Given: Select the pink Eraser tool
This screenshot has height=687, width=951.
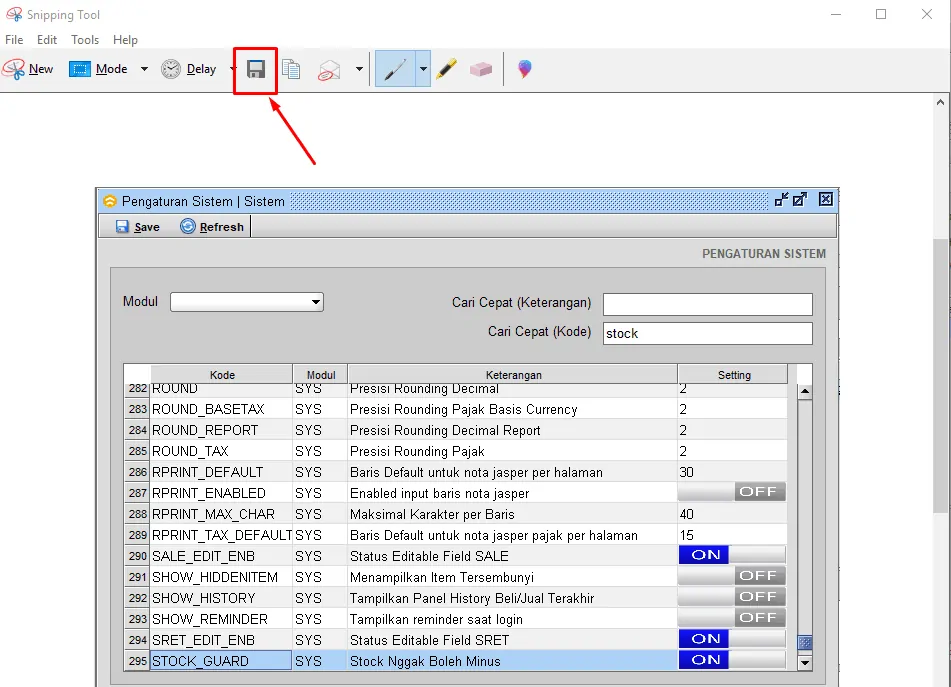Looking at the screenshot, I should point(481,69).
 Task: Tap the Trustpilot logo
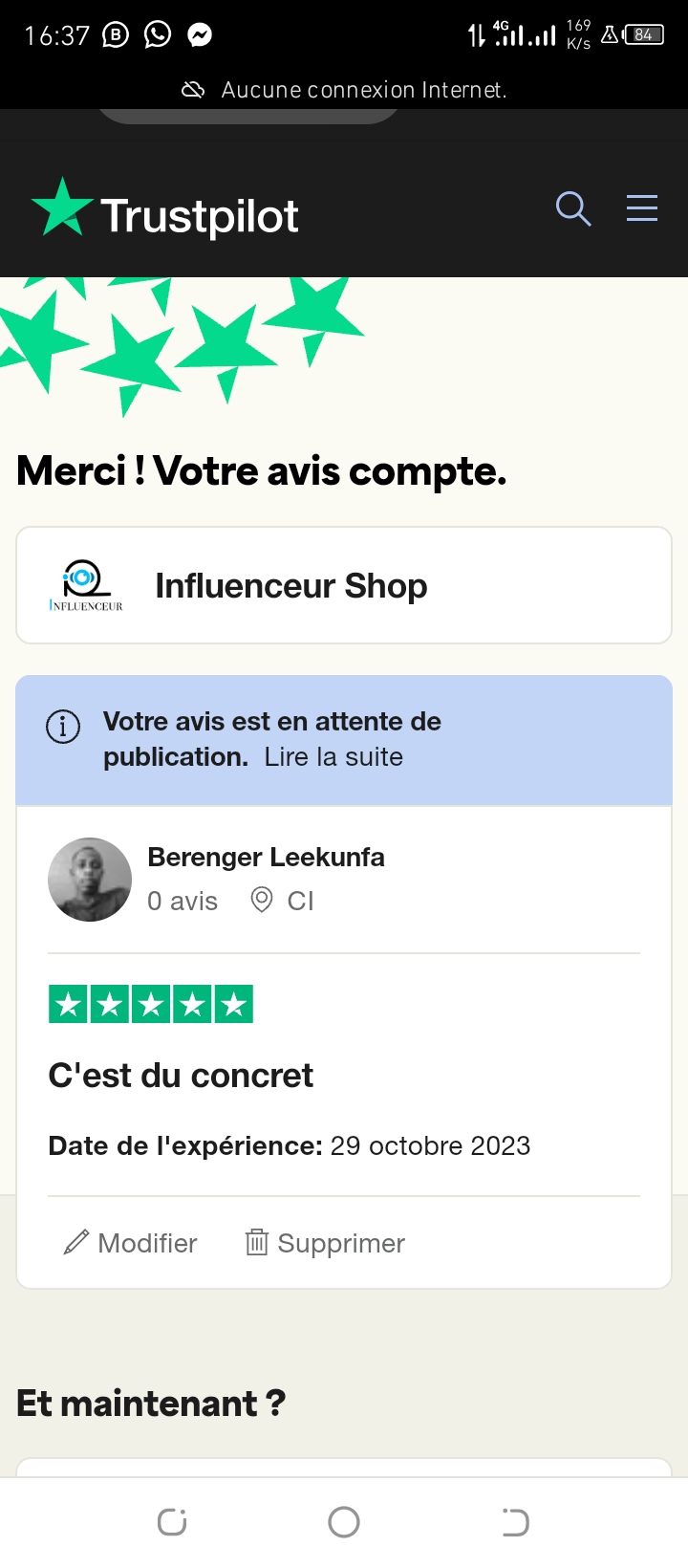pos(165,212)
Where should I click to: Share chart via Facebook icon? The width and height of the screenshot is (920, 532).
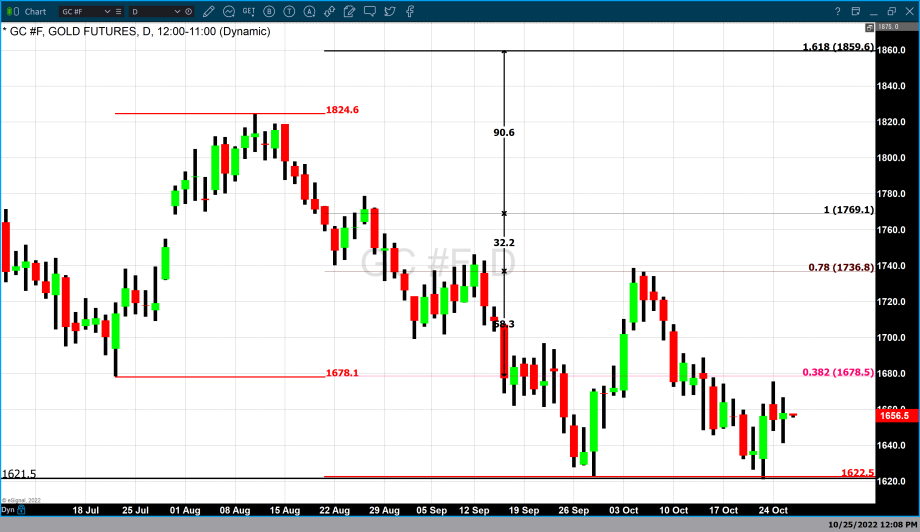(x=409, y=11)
-- -- --
With pictures omitted, reproduce exactly the lines from the line containing "Task: Tap the Trustpilot logo" through the end of the data above.

 Task: Tap the Trustpilot logo
pos(165,212)
Where should I click to: Share chart via Facebook icon? The width and height of the screenshot is (920, 532).
(x=409, y=11)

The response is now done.